━━ PROVIDED PASSAGE
Getting Married in 2021? Why You Need to Talk as a Couple About Credit Card Debt
If you're planning to walk down the aisle this year, you need to disclose your credit card debt and discuss financial goals with your partner.
Perhaps you're one of the many couples who had their wedding postponed due to COVID-19. If so, and you're finally getting the chance to walk down the aisle in 2021, there's a lot to be excited about.
But before you begin to plan your new married life together, make sure to address any financial concerns you have. That means discussing any debt before you say, "I do."
Keep reading to learn more about why you need to talk as a couple about credit card debt.
What's mine is yours and what's yours is mine
Once you walk down the aisle and say, "I do," get ready to start sharing your financial lives in addition to your towels. In states with community property laws, both partners equally share the responsibility for repaying debts incurred during the marriage, no matter whose name appears on the debt.
Keep in mind, though, that a divorce decree does not replace your legal obligation to repay debts that are in your name.
Sounds like a conundrum doesn't it? It can be. Because even if the judge says your spouse is responsible to pay off half of a credit card balance that's in your name alone, the credit card issuer will hold you 100% responsible for it -- and can take you to court if you default. And if your partner fails to pay, it'll be up to you to seek a legal judgment and try to collect.
The following are community property states:
- New Mexico
- Alaska also allows its residents to opt into a community property system
Even if you don't live in a community property state, you're not necessarily liberated from all of your partner's debts incurred during the marriage.
If the money was used for the benefit of the household, you might be responsible to help repay it. For example, if you shared one car that was in your partner's name, you might be ordered to help repay the car loan. That's one way you could get stuck with your partner's debt.
This is why discussing any debt -- including credit card debt -- before marriage is a must. Debt will only slow you down from reaching your financial goals as a couple.
Plus, it's good to go into the marriage knowing ahead of time if one of you is a saver and the other a spender, or if one of you has trouble managing money. If you both know what you're getting into before you tie the knot, you can work together to improve financial habits and reach the goals that are important to you.
You can work together to develop a debt payoff plan
Being open and honest about your credit card debt before marriage will help you both to work together and figure out how to pay off debt. You'll be able to work out your joint goals as you begin your new partnership together. Plus, you can set ground rules for how you spend and manage money going forward.
Credit card debt can delay your goals
If you don't discuss your credit card debt and personal finances before marriage, you may find it's harder to reach your life goals. Debt, poor credit histories, and low credit scores can significantly impact all areas of your life. Not only will it be hard to apply for new rewards credit cards with great perks, you may struggle to buy a home or even to start a family if you have a lot of debt.
Hidden financial surprises are not fair or fun
There's nothing fun about hidden financial surprises, and it's not fair to keep this from someone you love. You may feel uncomfortable about bringing up credit card debt or other debt that you have, but it's essential to do so early in your relationship.
It feels bad enough when you owe lots of money. And there's plenty of research pointing to the psychological cost of debt. But things could become a lot worse if your partner finds out about your financial troubles after your wedding day. That dishonesty could add even more tension to you and any debt problems.
The bottom line
Planning a wedding is an exciting time, but it's important to consider the future responsibilities you both will have as married partners. Being honest about your credit card debt and future financial goals before you walk down the aisle is the best bet.
━━━━
━━ RECORD EXCERPTS
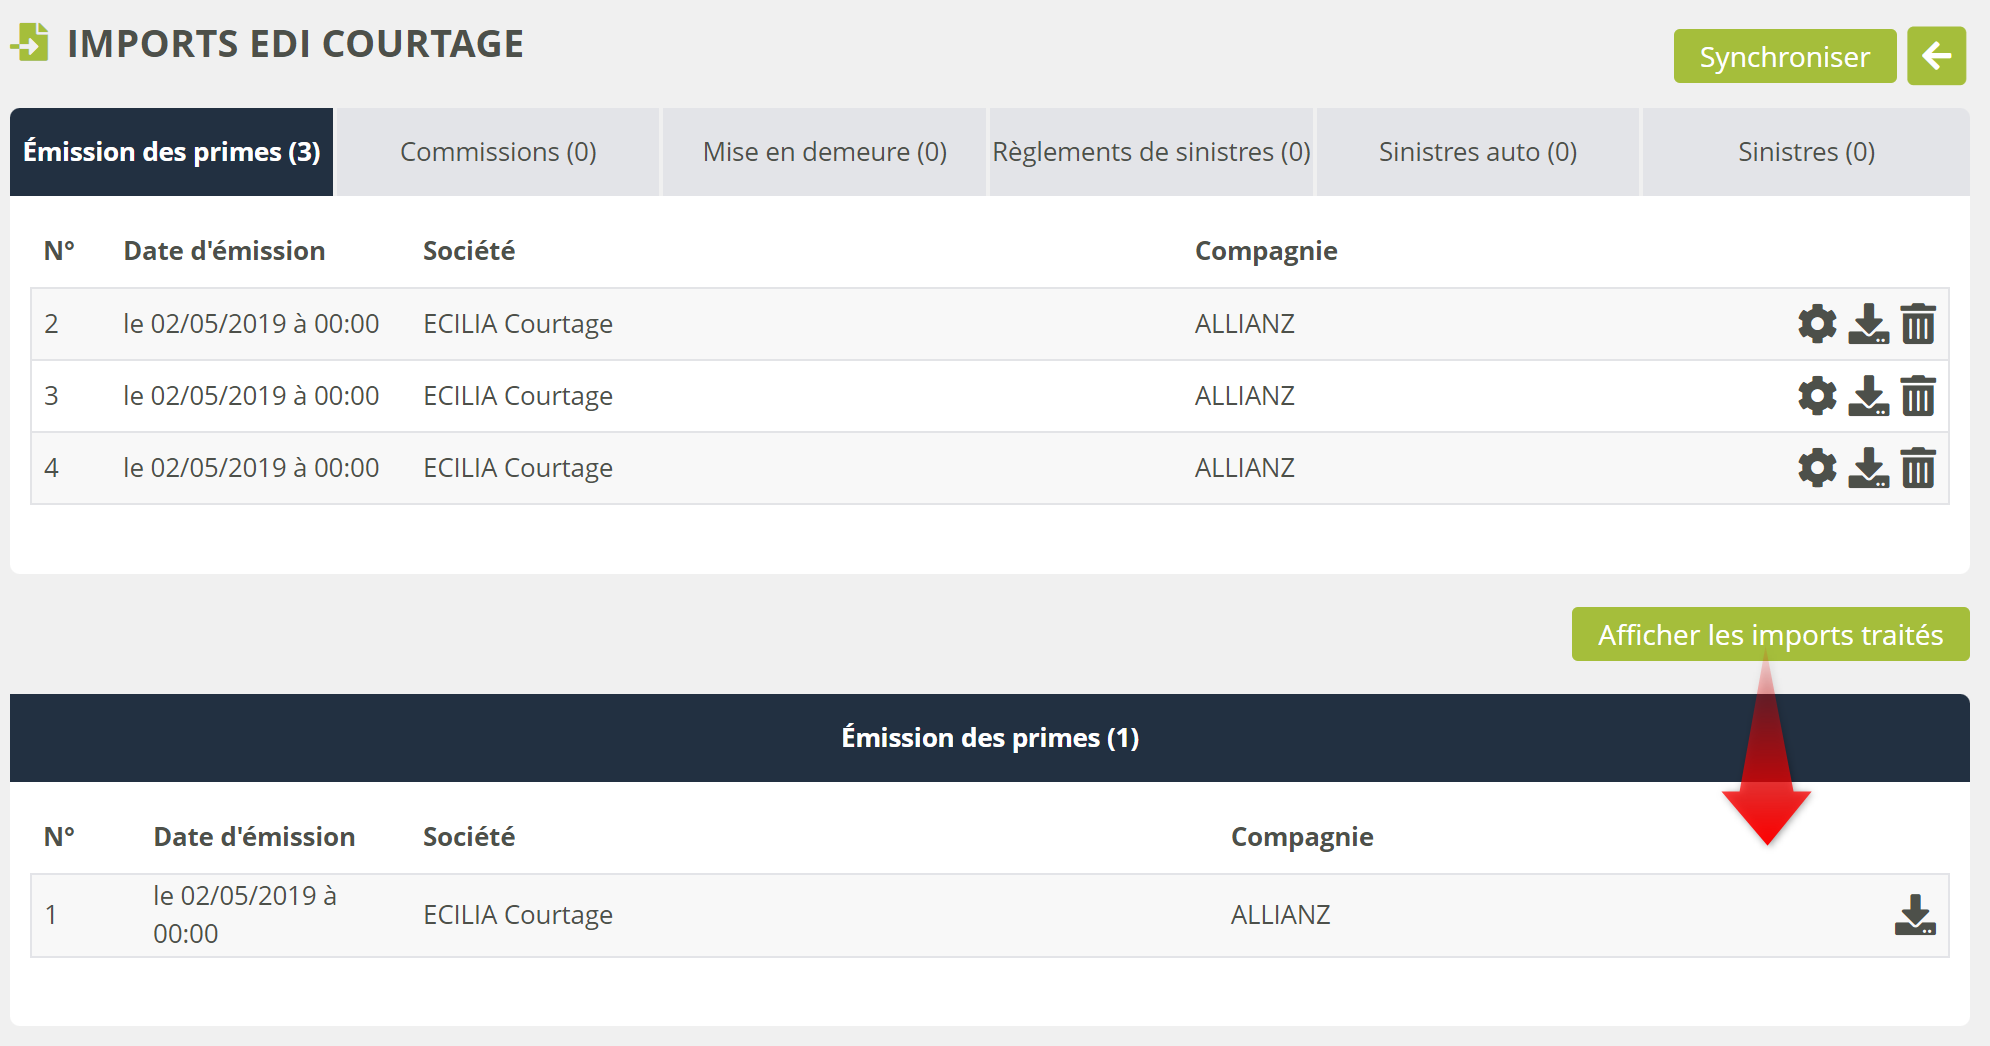Image resolution: width=1990 pixels, height=1046 pixels.
Task: Open the Sinistres (0) tab
Action: [1806, 152]
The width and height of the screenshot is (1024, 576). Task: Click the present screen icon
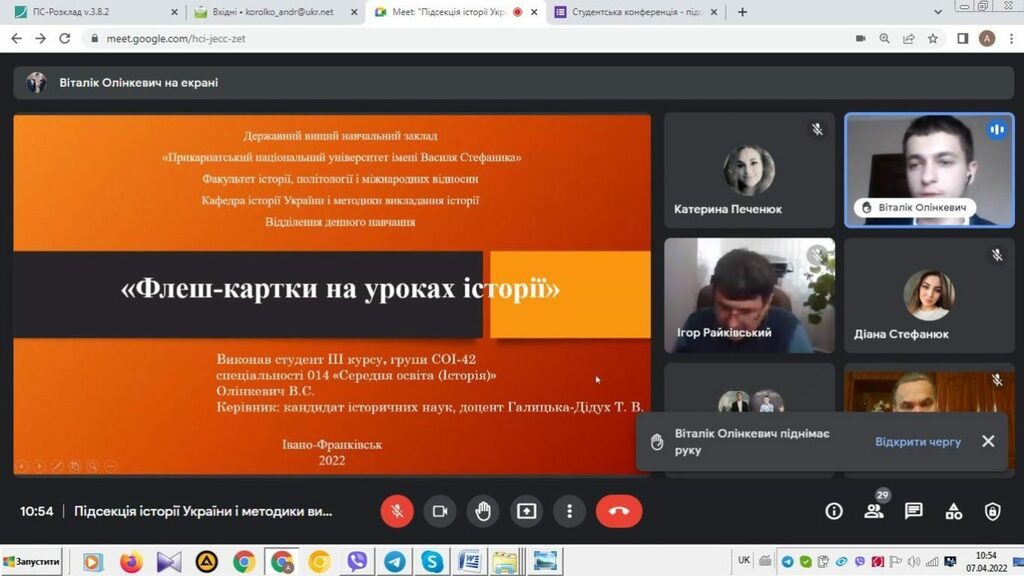(x=526, y=511)
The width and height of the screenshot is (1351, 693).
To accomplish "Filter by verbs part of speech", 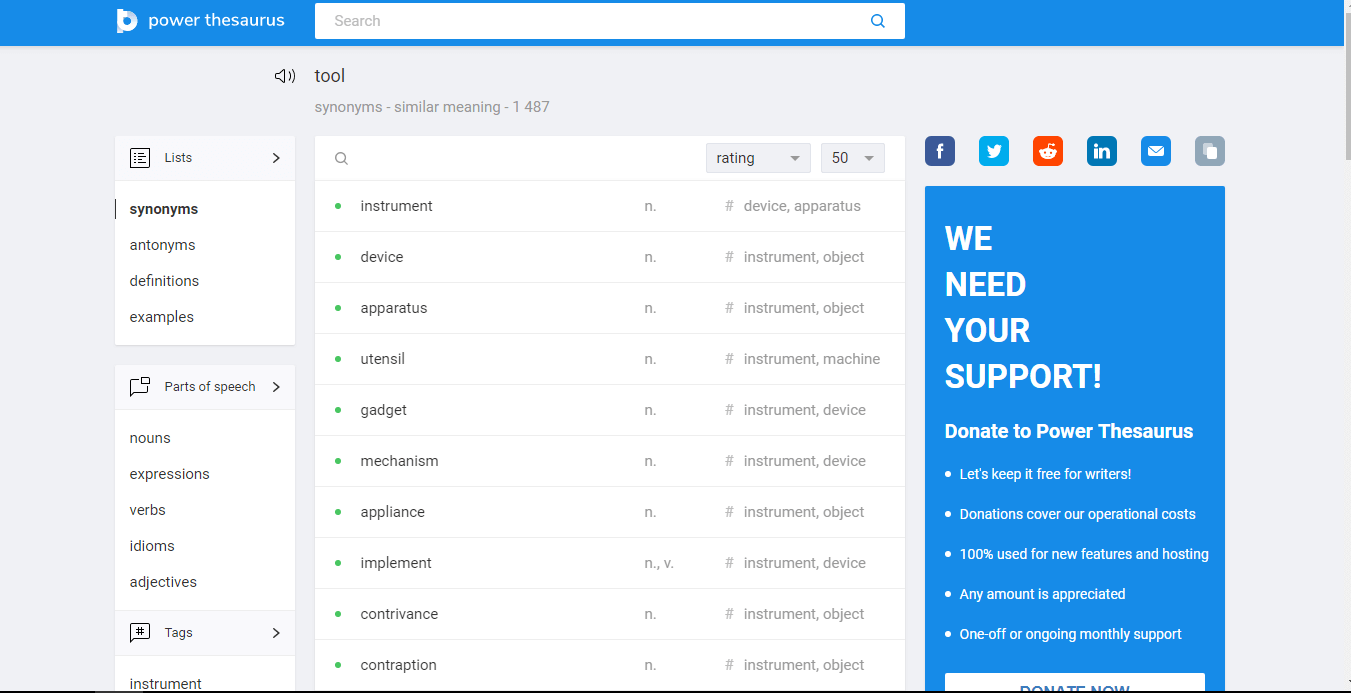I will (x=147, y=510).
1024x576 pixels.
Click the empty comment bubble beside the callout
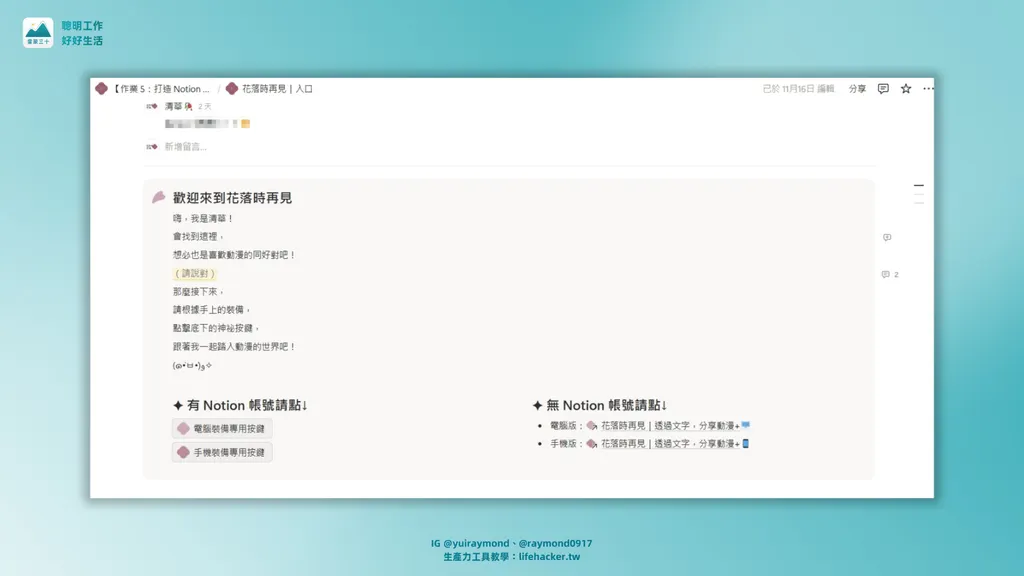887,238
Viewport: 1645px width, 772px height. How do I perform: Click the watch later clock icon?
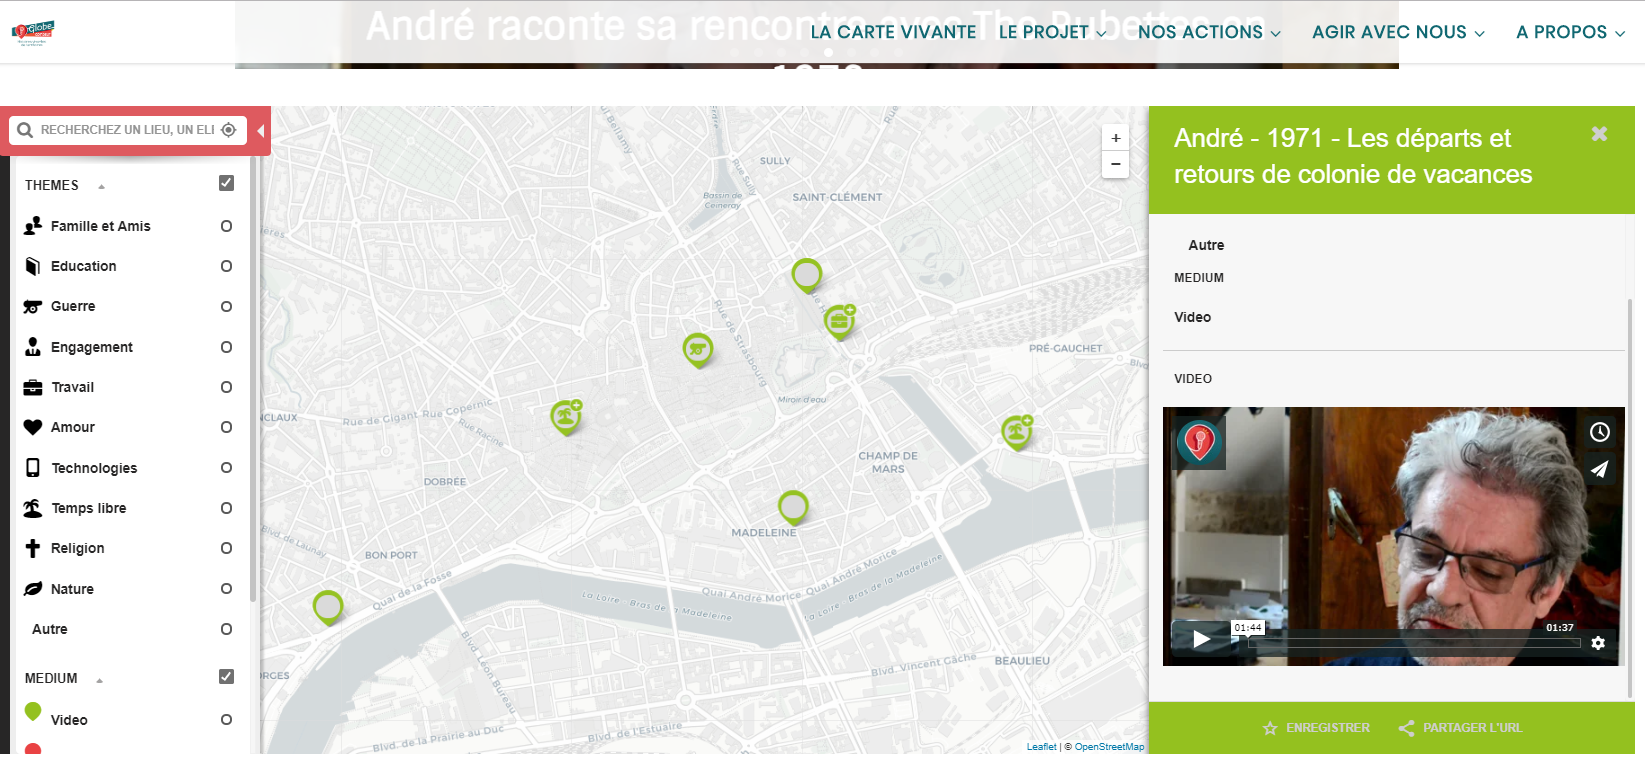click(x=1599, y=432)
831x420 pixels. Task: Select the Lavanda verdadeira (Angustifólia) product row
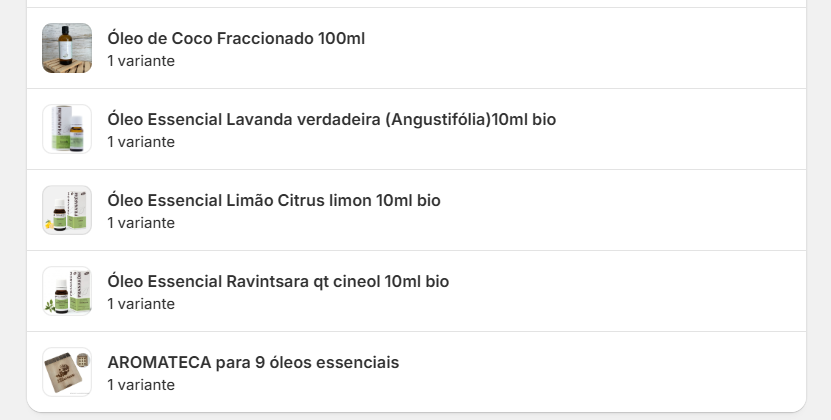tap(680, 129)
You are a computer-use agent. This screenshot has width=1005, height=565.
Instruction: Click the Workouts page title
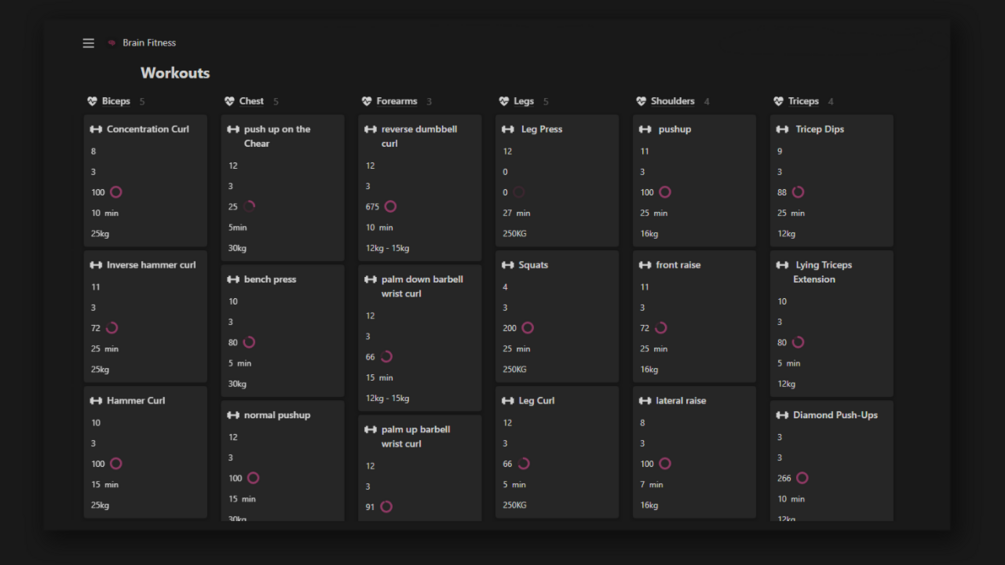coord(175,73)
━━━━
EXERCISES TO COMPLETE |
1. Quote the credit card debt article between "Plus, it's good" and "important to you.", inclusive.
2. According to the credit card debt article, which state lets its residents opt into a community property system?
The material comes from a different source than the credit card debt article.

SOLUTIONS |
1.
Plus, it's good to go into the marriage knowing ahead of time if one of you is a saver and the other a spender, or if one of you has trouble managing money. If you both know what you're getting into before you tie the knot, you can work together to improve financial habits and reach the goals that are important to you.

2. Alaska